>> start Data extract
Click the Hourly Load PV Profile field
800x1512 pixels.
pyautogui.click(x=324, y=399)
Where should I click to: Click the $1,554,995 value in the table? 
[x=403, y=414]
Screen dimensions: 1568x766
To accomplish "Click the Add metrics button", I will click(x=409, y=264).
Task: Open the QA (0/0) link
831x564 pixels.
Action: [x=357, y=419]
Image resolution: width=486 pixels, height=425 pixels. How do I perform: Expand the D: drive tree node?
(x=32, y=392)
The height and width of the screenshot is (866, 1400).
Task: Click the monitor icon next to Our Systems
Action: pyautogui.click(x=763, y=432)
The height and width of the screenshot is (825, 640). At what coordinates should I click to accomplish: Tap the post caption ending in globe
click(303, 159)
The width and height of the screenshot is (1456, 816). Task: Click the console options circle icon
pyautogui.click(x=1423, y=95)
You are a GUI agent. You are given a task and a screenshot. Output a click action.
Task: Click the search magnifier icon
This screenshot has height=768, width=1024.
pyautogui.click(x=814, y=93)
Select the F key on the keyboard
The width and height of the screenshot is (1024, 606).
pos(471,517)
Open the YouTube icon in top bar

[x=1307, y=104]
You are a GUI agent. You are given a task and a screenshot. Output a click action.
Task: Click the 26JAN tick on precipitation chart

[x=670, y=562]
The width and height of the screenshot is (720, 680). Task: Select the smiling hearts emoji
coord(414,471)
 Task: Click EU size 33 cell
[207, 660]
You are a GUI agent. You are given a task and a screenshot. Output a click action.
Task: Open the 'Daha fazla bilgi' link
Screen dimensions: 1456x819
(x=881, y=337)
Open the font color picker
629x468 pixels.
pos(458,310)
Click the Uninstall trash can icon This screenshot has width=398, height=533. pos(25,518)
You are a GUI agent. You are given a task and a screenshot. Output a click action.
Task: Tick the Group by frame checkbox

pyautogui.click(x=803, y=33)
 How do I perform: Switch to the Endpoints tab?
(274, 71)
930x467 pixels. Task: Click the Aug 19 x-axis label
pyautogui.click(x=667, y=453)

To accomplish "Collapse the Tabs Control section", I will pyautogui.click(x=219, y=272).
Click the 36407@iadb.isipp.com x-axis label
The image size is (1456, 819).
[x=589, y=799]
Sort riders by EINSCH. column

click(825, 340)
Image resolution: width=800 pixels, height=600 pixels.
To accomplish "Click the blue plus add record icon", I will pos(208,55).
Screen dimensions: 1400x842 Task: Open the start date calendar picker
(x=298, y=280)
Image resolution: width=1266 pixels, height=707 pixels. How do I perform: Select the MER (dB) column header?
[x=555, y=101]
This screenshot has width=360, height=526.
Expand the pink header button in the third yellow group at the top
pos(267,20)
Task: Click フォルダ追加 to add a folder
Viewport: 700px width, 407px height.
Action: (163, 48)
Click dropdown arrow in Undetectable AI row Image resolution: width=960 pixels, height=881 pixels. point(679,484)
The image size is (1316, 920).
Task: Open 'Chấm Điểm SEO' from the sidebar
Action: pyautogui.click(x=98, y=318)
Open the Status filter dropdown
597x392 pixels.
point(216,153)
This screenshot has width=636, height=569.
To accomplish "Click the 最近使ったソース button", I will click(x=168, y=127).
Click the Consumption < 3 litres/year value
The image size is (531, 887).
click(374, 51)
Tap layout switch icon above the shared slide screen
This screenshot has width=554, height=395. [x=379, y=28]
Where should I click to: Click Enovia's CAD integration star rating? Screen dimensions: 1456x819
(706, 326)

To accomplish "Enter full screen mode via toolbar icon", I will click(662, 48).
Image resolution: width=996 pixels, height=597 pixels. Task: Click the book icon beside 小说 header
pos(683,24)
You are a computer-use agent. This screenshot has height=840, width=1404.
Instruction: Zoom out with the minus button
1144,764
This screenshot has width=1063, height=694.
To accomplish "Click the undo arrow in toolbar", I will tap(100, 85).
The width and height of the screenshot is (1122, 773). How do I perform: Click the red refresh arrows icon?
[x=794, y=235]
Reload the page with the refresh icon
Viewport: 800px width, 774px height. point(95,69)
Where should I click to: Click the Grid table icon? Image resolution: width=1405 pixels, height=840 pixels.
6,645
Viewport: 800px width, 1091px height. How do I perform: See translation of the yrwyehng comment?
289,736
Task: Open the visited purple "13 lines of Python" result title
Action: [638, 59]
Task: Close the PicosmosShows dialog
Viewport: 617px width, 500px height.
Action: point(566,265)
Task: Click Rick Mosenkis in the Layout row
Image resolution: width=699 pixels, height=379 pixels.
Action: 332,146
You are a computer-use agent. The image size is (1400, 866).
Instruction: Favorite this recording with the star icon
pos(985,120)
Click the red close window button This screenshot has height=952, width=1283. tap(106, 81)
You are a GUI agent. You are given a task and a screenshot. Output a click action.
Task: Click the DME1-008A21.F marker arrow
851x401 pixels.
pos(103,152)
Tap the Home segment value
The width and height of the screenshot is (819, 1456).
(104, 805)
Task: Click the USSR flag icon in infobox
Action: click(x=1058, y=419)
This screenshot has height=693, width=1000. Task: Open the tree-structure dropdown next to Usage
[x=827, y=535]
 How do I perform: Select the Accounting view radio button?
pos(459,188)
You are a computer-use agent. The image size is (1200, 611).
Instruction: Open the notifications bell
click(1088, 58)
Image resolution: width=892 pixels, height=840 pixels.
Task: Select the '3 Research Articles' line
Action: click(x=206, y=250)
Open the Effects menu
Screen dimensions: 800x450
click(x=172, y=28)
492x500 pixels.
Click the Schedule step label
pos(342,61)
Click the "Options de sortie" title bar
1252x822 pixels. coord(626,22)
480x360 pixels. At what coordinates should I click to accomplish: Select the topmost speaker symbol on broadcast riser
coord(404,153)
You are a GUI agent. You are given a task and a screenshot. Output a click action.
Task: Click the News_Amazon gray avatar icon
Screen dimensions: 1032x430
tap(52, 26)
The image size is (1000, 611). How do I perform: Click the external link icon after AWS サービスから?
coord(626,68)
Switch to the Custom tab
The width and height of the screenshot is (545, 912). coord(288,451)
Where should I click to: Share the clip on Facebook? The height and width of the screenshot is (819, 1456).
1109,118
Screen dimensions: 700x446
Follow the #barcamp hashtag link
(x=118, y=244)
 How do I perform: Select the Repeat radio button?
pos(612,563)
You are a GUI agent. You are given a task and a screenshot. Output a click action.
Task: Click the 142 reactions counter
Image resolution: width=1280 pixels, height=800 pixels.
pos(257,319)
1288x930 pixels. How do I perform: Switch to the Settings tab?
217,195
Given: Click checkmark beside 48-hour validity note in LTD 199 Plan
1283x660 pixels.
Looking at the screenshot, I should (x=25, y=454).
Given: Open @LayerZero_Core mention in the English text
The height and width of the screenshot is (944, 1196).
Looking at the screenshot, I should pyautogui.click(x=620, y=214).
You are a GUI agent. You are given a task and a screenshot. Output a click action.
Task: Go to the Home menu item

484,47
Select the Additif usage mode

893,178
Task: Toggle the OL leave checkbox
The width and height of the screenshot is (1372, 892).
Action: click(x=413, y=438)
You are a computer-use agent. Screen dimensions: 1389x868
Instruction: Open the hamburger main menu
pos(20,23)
>> end Data extract
__Short exercise__. Repeat the records above word for word, starting at the line containing "Task: Open the QA (0/0) link" and ending at the line containing "[x=1307, y=104]", with both of those lines included.

__Full output__.
Task: Open the QA (0/0) link
831x564 pixels.
Action: [x=357, y=419]
Image resolution: width=486 pixels, height=425 pixels. How do I perform: Expand the D: drive tree node?
(x=32, y=392)
The height and width of the screenshot is (866, 1400).
Task: Click the monitor icon next to Our Systems
Action: pyautogui.click(x=763, y=432)
The height and width of the screenshot is (825, 640). At what coordinates should I click to accomplish: Tap the post caption ending in globe
click(303, 159)
The width and height of the screenshot is (1456, 816). Task: Click the console options circle icon
pyautogui.click(x=1423, y=95)
You are a GUI agent. You are given a task and a screenshot. Output a click action.
Task: Click the search magnifier icon
This screenshot has height=768, width=1024.
pyautogui.click(x=814, y=93)
Select the F key on the keyboard
The width and height of the screenshot is (1024, 606).
pos(471,517)
Open the YouTube icon in top bar

[x=1307, y=104]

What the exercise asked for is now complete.